WRITTEN INSTRUCTION: Rewrite the lines from the one containing "Describe the element at coordinates (1034, 700)" through the one containing "I want to click on Phone" as a numbered list, including both of those lines and leaving out any blank ones.

DATASET CONTENT:
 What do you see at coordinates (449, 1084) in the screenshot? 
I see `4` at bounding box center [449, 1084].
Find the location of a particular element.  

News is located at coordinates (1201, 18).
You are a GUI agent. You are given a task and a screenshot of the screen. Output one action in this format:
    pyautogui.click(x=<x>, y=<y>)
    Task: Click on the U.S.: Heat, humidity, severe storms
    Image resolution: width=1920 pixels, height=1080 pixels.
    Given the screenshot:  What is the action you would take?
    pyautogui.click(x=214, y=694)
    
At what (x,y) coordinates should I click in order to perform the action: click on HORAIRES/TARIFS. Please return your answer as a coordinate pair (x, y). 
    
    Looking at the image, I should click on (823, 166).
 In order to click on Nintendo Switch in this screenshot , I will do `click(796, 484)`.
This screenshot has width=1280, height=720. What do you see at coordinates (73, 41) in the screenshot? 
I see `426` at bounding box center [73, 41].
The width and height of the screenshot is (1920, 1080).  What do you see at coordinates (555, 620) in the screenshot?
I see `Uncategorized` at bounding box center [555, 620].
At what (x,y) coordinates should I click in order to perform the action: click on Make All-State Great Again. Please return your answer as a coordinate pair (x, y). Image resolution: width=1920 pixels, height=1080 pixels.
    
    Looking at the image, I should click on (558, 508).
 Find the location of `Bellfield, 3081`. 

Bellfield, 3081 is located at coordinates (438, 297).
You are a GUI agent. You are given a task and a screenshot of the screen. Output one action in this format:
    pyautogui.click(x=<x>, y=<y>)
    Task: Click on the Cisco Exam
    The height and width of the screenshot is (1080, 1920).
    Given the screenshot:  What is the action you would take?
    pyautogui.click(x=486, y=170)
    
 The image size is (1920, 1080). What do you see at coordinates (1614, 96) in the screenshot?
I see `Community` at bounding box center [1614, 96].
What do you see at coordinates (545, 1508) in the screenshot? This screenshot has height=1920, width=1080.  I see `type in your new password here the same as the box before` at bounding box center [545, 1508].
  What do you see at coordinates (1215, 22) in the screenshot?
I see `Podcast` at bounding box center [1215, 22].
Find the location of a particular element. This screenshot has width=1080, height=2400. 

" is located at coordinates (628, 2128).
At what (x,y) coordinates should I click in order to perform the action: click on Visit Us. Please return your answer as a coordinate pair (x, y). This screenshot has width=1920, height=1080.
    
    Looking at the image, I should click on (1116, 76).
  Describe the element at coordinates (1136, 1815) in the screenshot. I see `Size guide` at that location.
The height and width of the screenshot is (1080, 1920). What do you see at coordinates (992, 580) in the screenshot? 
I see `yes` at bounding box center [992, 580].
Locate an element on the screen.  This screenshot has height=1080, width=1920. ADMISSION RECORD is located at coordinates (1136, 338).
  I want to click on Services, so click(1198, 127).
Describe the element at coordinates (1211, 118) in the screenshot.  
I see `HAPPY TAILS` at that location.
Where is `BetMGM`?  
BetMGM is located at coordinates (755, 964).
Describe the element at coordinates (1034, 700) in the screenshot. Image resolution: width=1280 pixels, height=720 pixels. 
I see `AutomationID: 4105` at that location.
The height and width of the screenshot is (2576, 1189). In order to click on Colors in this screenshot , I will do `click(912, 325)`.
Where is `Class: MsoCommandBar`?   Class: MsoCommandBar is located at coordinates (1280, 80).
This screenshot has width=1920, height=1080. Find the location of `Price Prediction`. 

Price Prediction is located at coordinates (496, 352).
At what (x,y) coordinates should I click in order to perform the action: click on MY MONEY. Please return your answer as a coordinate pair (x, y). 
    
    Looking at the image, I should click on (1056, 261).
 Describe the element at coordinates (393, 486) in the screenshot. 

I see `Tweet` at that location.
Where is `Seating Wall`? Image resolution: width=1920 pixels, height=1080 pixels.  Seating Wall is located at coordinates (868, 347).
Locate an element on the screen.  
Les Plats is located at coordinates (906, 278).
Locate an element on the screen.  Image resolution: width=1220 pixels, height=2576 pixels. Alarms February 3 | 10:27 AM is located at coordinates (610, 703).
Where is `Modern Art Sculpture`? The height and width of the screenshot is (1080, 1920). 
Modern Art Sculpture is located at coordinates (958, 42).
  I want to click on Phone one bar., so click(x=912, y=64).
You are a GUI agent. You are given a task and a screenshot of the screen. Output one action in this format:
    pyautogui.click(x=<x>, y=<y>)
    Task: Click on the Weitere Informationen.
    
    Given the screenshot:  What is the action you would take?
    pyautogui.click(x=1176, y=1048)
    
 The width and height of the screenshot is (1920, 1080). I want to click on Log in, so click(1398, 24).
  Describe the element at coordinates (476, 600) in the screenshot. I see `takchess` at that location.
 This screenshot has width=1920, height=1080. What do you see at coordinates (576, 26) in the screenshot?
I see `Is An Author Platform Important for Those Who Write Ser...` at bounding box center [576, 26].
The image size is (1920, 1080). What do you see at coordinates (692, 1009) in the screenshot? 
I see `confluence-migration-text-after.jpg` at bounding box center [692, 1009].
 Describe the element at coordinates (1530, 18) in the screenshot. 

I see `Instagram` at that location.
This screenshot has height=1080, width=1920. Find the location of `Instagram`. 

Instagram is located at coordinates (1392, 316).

FINISHED TASK:
1. Describe the element at coordinates (1034, 700) in the screenshot. Image resolution: width=1280 pixels, height=720 pixels. 
2. I see `AutomationID: 4105` at that location.
3. The height and width of the screenshot is (2576, 1189). In order to click on Colors in this screenshot , I will do `click(912, 325)`.
4. Where is `Class: MsoCommandBar`?   Class: MsoCommandBar is located at coordinates (1280, 80).
5. This screenshot has width=1920, height=1080. Find the location of `Price Prediction`. 
6. Price Prediction is located at coordinates (496, 352).
7. At what (x,y) coordinates should I click in order to perform the action: click on MY MONEY. Please return your answer as a coordinate pair (x, y). 
8.     Looking at the image, I should click on (1056, 261).
9.  Describe the element at coordinates (393, 486) in the screenshot. 
10. I see `Tweet` at that location.
11. Where is `Seating Wall`? Image resolution: width=1920 pixels, height=1080 pixels.  Seating Wall is located at coordinates (868, 347).
12. Locate an element on the screen.  
13. Les Plats is located at coordinates (906, 278).
14. Locate an element on the screen.  Image resolution: width=1220 pixels, height=2576 pixels. Alarms February 3 | 10:27 AM is located at coordinates (610, 703).
15. Where is `Modern Art Sculpture`? The height and width of the screenshot is (1080, 1920). 
16. Modern Art Sculpture is located at coordinates (958, 42).
17.   I want to click on Phone one bar., so click(x=912, y=64).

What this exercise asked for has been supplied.